Inouye, along with his family, immigrants from Japan, was interned by the United States during WWII, but he volunteered to serve in the U.S. Army where he served in Italy and was awarded the Medal of Honor for an action in which he lost his right arm. Here is the official citation.
"Second Lieutenant Daniel K. Inouye distinguished himself by extraordinary heroism in action on 21 April 1945, in the vicinity of San Terenzo, Italy. While attacking a defended ridge guarding an important road junction, Second Lieutenant Inouye skillfully directed his platoon through a hail of automatic weapon and small arms fire, in a swift enveloping movement that resulted in the capture of an artillery and mortar post and brought his men to within 40 yards of the hostile force.
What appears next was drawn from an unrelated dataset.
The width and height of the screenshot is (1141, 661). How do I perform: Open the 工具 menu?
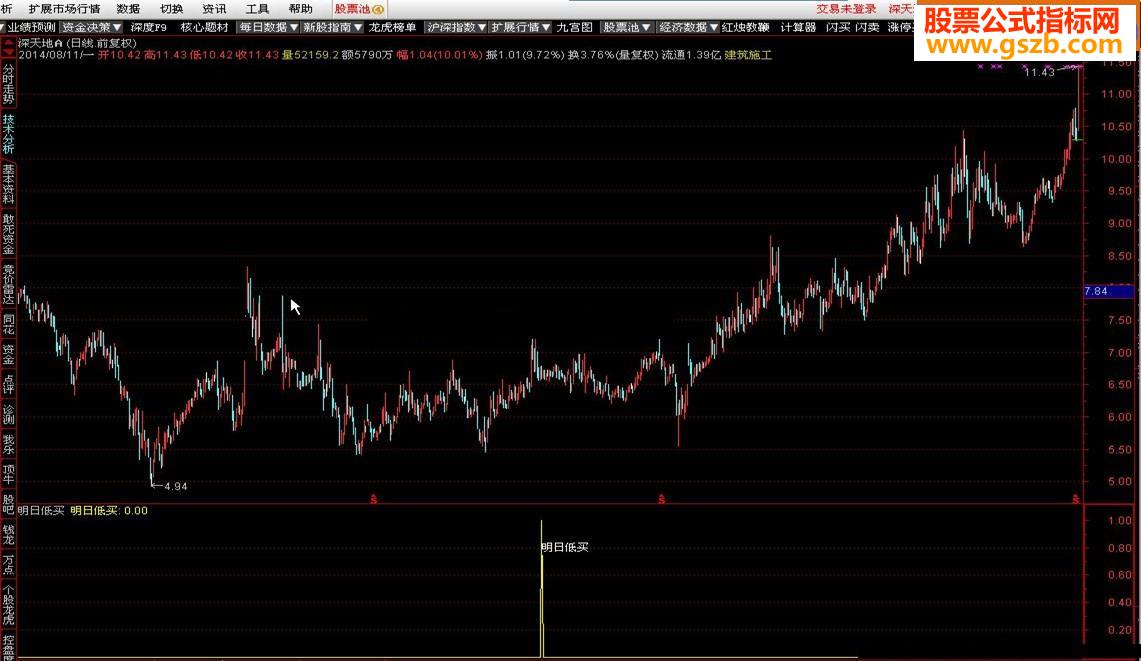pyautogui.click(x=257, y=9)
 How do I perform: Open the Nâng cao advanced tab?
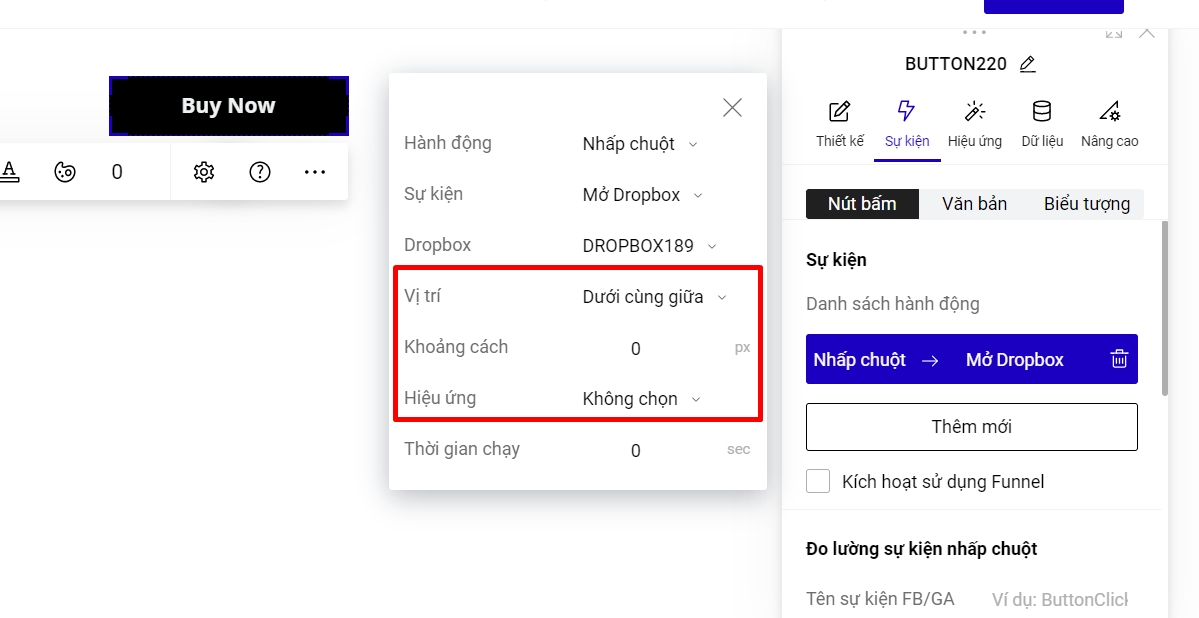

Emplaced in bunkers and rock formations, the enemy halted the advance with crossfire from three machine guns. With complete disregard for his personal safety, Second Lieutenant Inouye crawled up the treacherous slope to within five yards of the nearest machine gun and hurled two grenades, destroying the emplacement. Before the enemy could retaliate, he stood up and neutralized a second machine gun nest. Although wounded by a sniper’s bullet, he continued to engage other hostile positions at close range until an exploding grenade shattered his right arm. Despite the intense pain, he refused evacuation and continued to direct his platoon until enemy resistance was broken and his men were again deployed in defensive positions. In the attack, 25 enemy soldiers were killed and eight others captured. By his gallant, aggressive tactics and by his indomitable leadership, Second Lieutenant Inouye enabled his platoon to advance through formidable resistance, and was instrumental in the capture of the ridge. Second Lieutenant Inouye’s extraordinary heroism and devotion to duty are in keeping with the highest traditions of military service and reflect great credit on him, his unit, and the United States Army."Now read this for a little more detail:
"I looked at it, stunned and disbelieving. It dangled there by a few bloody shreds of tissue, my grenade still clenched in a fist that suddenly didn't belong to me anymore," Inouye wrote in his 1967 autobiography, "Journey to Washington," written with Lawrence Elliott.R.I.P.
Inouye wrote that he pried the grenade out of his right hand and threw it at the German gunman, who was killed by the explosion. He continued firing his gun until he was shot in the right leg and knocked down the hillside. Badly wounded, he ordered his men to keep attacking and they took the ridge from the enemy.